◆ Work instruction
Beginning with the line that includes "Feliratkozás (304, 1346)" and ending with the last line, print the records exactly, leaving every picture out.

*** Data extracts Section Begins ***

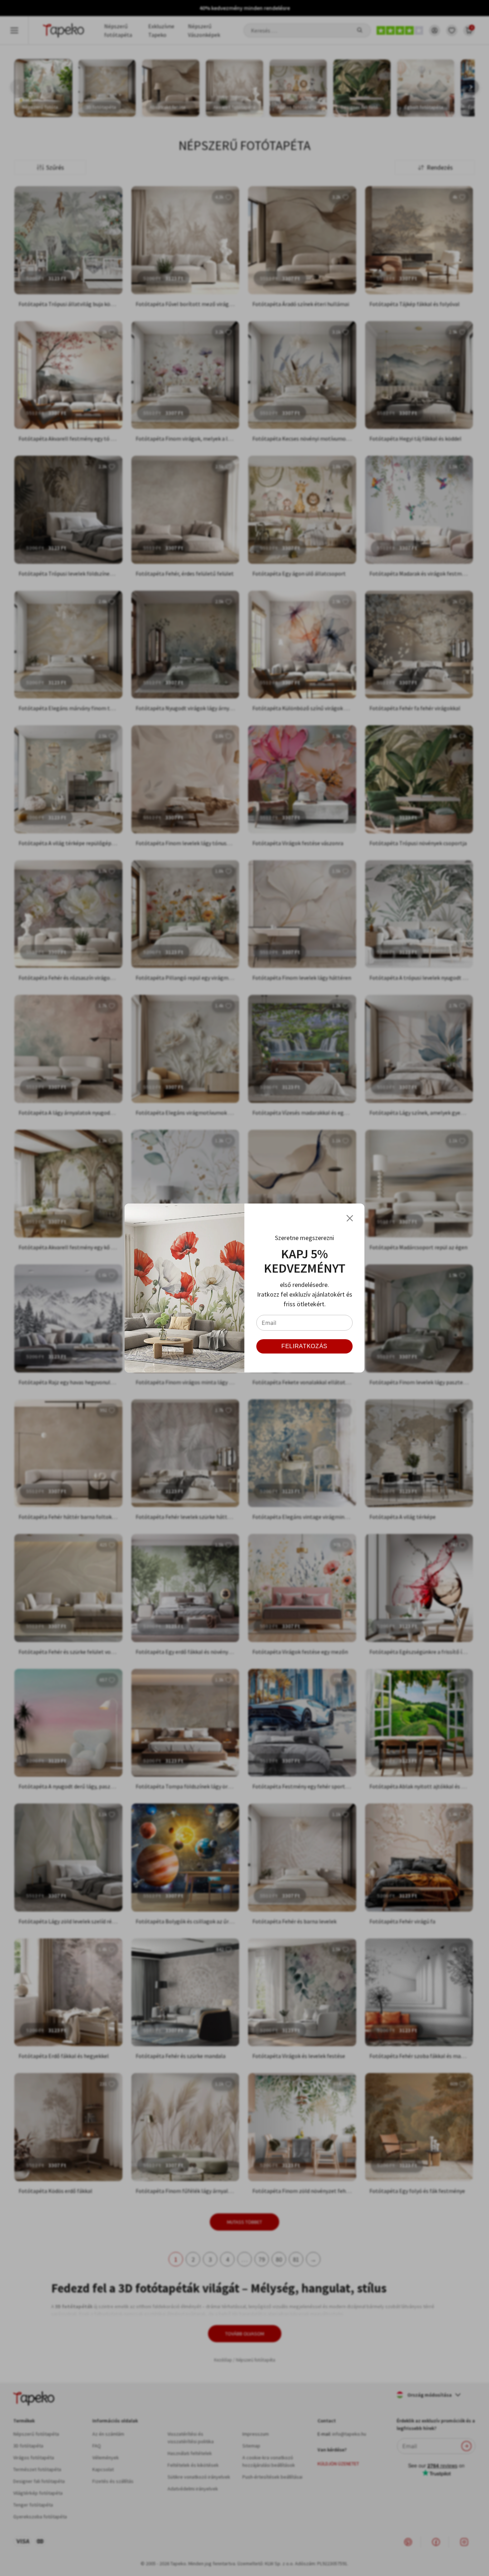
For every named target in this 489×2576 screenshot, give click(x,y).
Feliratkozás (304, 1346)
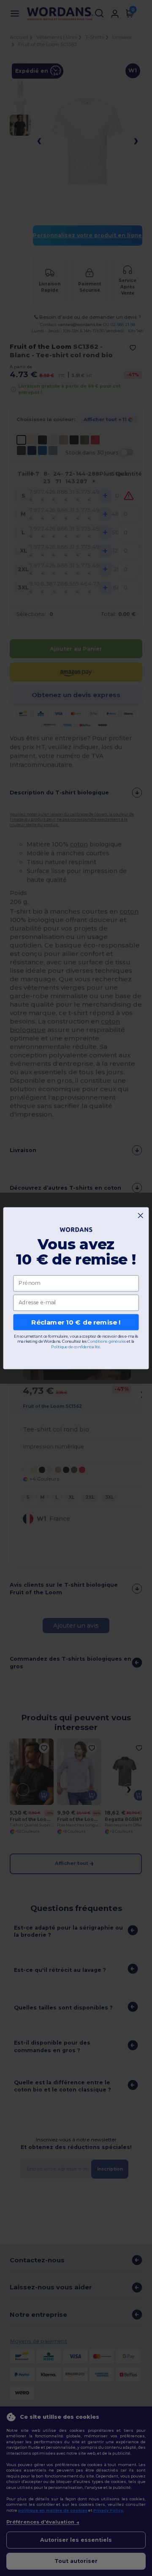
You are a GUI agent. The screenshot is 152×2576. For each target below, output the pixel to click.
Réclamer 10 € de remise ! (75, 1322)
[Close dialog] (140, 1215)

*** Data extracts Section Ends ***

◆ Expected answer
Feliratkozás (304, 1346)
You are a GUI agent. The screenshot is 152×2576. For each target below, output the pixel to click.
Réclamer 10 € de remise ! (75, 1322)
[Close dialog] (140, 1215)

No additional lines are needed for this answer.